§ **WHAT TO PRODUCE**
Exclude all pictures, and reproduce exactly the lines from the one containing "This screenshot has width=1291, height=924." through the end of the records, with nothing else added.

§ **Stored data**
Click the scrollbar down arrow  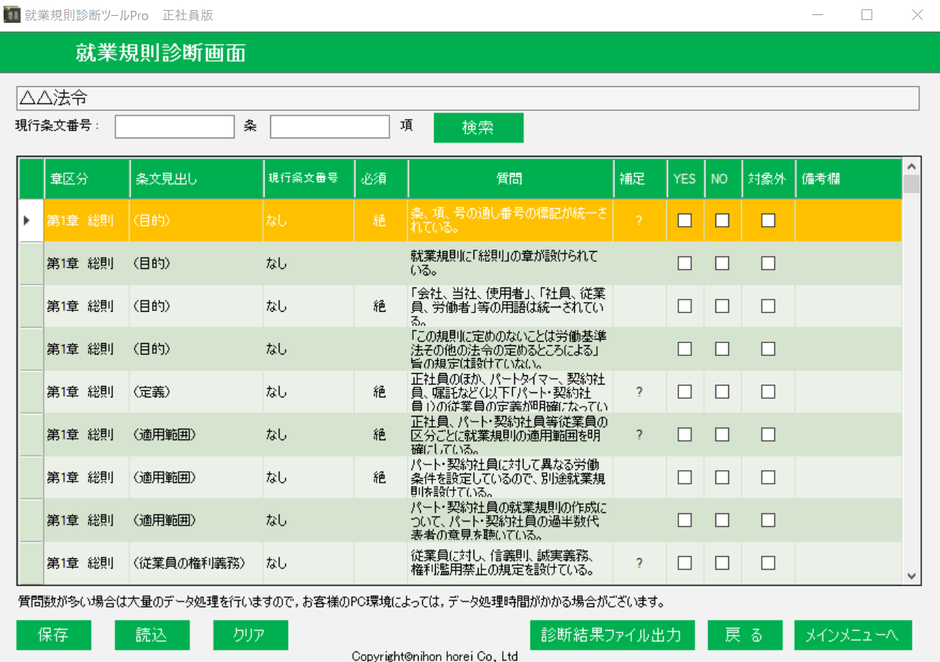tap(910, 576)
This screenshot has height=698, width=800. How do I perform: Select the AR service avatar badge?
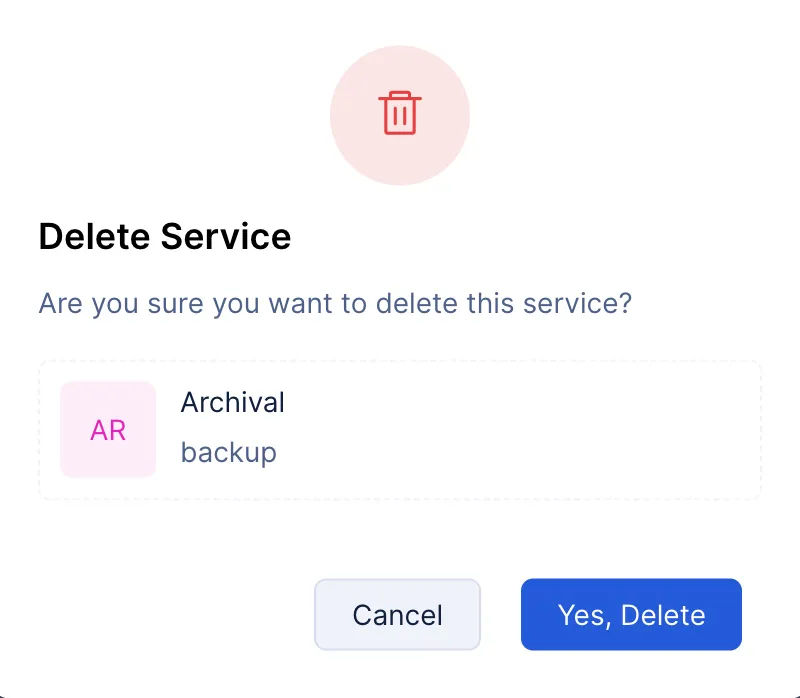[x=108, y=430]
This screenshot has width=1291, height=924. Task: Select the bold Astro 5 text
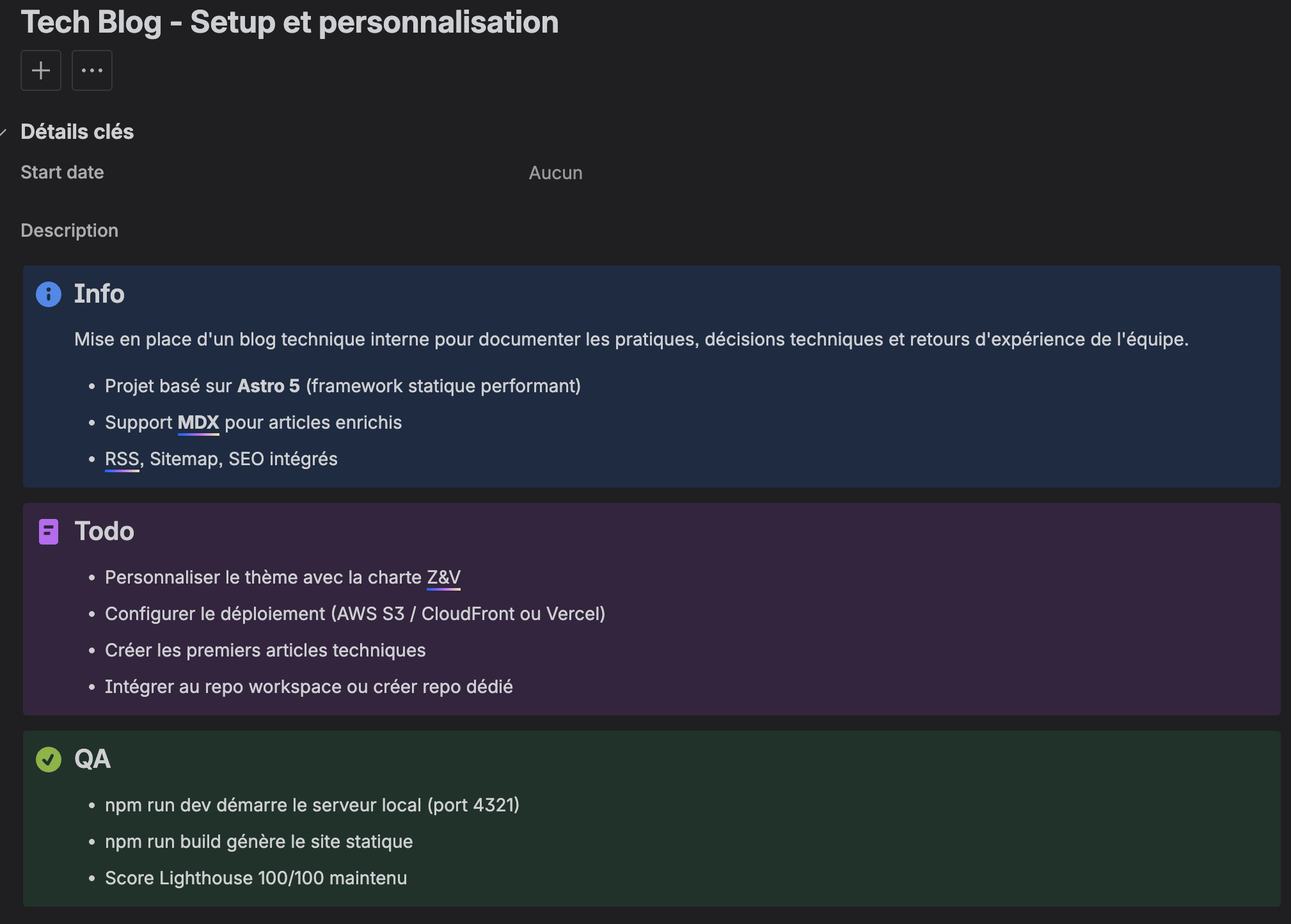coord(269,386)
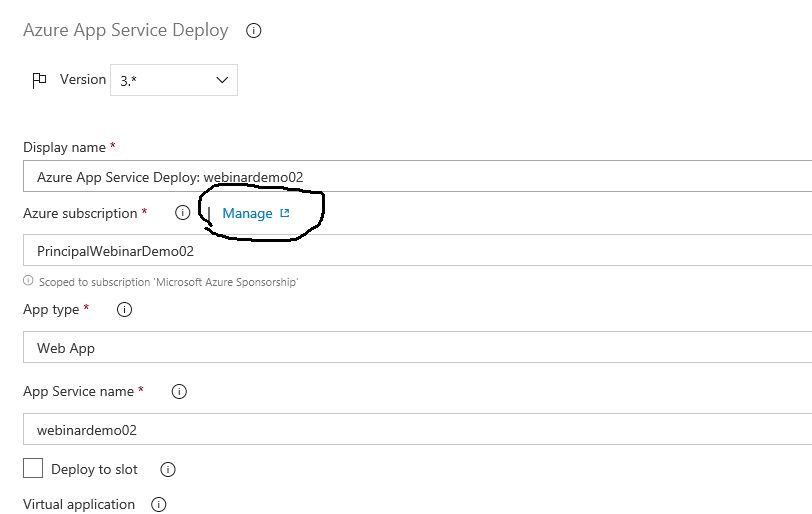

§ **TASK SOLUTION**
This screenshot has width=1291, height=924. Task: Select the bold Astro 5 text
coord(269,386)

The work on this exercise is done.